This podcast series, created and produced by phaware, is being offered as a regular guest feature on Pulmonary Hypertension News to bring the voices and life experiences of PH patients, family members, caregivers, healthcare specialists, and others to our readers. You may listen to the podcast directly, or read it via the transcript that runs below.
I’m Aware That I’m Rare: Tilman Humpl, MD
The phaware™ interview
Tilman Humpl, MD, is the Director of the Pulmonary Hypertension Service at the Hospital for Sick Children in Toronto, which is part of the Pediatric Pulmonary Hypertension Network (PPHNet). One focus of Humpl’s clinical work is the management of children on a ventricular assist device. As the director of the Pulmonary Hypertension Service at the Hospital for Sick Children, he runs an outpatient clinic with referrals from several Canadian provinces. He discusses his contribution to the Pediatric Pulmonary Hypertension Guidelines.

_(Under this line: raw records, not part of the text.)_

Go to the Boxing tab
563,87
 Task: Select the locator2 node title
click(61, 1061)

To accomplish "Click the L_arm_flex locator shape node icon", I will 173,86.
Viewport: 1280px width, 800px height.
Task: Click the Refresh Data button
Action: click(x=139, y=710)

I’m Tilman Humpl. I work at the Hospital for Sick Children in Toronto. I’m a pediatric cardiologist with a main focus on critical care. Pediatric cardio-critical care and pulmonary hypertension in children.
I think in pediatrics for a long time we had no guidelines at all. We were following the adult world where there’s less patients in pediatrics, so a lot of centers started later than the adult centers and we were always in cross-talks, but we never managed to get one single platform together. And I think over the past … it started almost 10 years ago, there was am [attempt] of getting things together and really getting everybody — from the neonatologist to the cardiologist to the intensive care doctor to the lung doctors — together and establish something for discussions also in the future.
Yeah, the very first patient I saw with pulmonary hypertension was 20 years ago in Germany and this was a patient who was put on prostacyclin, the only medication available at that time, and I think since early 2000 having now different medications available really changed the field dramatically. So, not only the intravenous medication with a very short half-life, but also now oral medications that can be combined and make the patient better or actually postpone the use of intravenous medication.
I worked on the critical care business of the guidelines and also a small contribution in the mechanical support part of the guidelines. We see, fortunately not a lot of pulmonary hypertension anymore in the postoperative phase, maybe [we] don’t look in too much detail anymore. But 20 years ago it was almost 20 to 30 percent of patients who had some element of pulmonary hypertension. Nowadays, we see it a little bit less, but if we see it, it’s profound and then we have to have some guidelines how to deal with these events of pulmonary hypertension and one of the possibilities, for example, is to give inhaled nitric oxide (iNO) or switch over to an oral drug if the pulmonary hypertension [still exists].
I think therefore the whole field, not only for doctors who are not working in pulmonary hypertension, but also for physicians who are working with pulmonary hypertension, but maybe in smaller centers, maybe who are trying to develop a pulmonary hypertension program. But also for larger centers to unify a little bit more the approach in how you diagnose, in how you treat and you follow-up on pulmonary hypertension, because there were also a lot of differences all over North America, but certainly all over the world. And it’s not only that North America is looking at these guidelines, but I think also other countries in the world looking at these guidelines, as well.
I think compared to 10 or 15 years ago, the gap is getting smaller because I think, or let’s say 20 years ago, pulmonary hypertension was a disease that nobody wanted to deal with and you may or may not have seen in the life of a physician. You may have seen one or zero patients, but now I think physicians or even general practitioners, family physicians are much more aware of the disease and over the 10 years I got much more referrals than compared to five to eight years earlier of patients just to rule out pulmonary hypertension. [That’s] because I think it’s getting more and more on every doctor’s mind to also not just think it’s asthma or it’s something else, but [diagnosing] pulmonary hypertension.
We had one patient in Toronto that was moved around to different physician’s offices and at the end was diagnosed with pulmonary hypertension and this patient made it to the front page of the local newspaper. I think after that the increase of referrals from the Toronto area was really substantial. It’s slowed down a little bit, but I think given these new drugs in the publications, like the guidelines, it’s more and more in the mindset of physicians.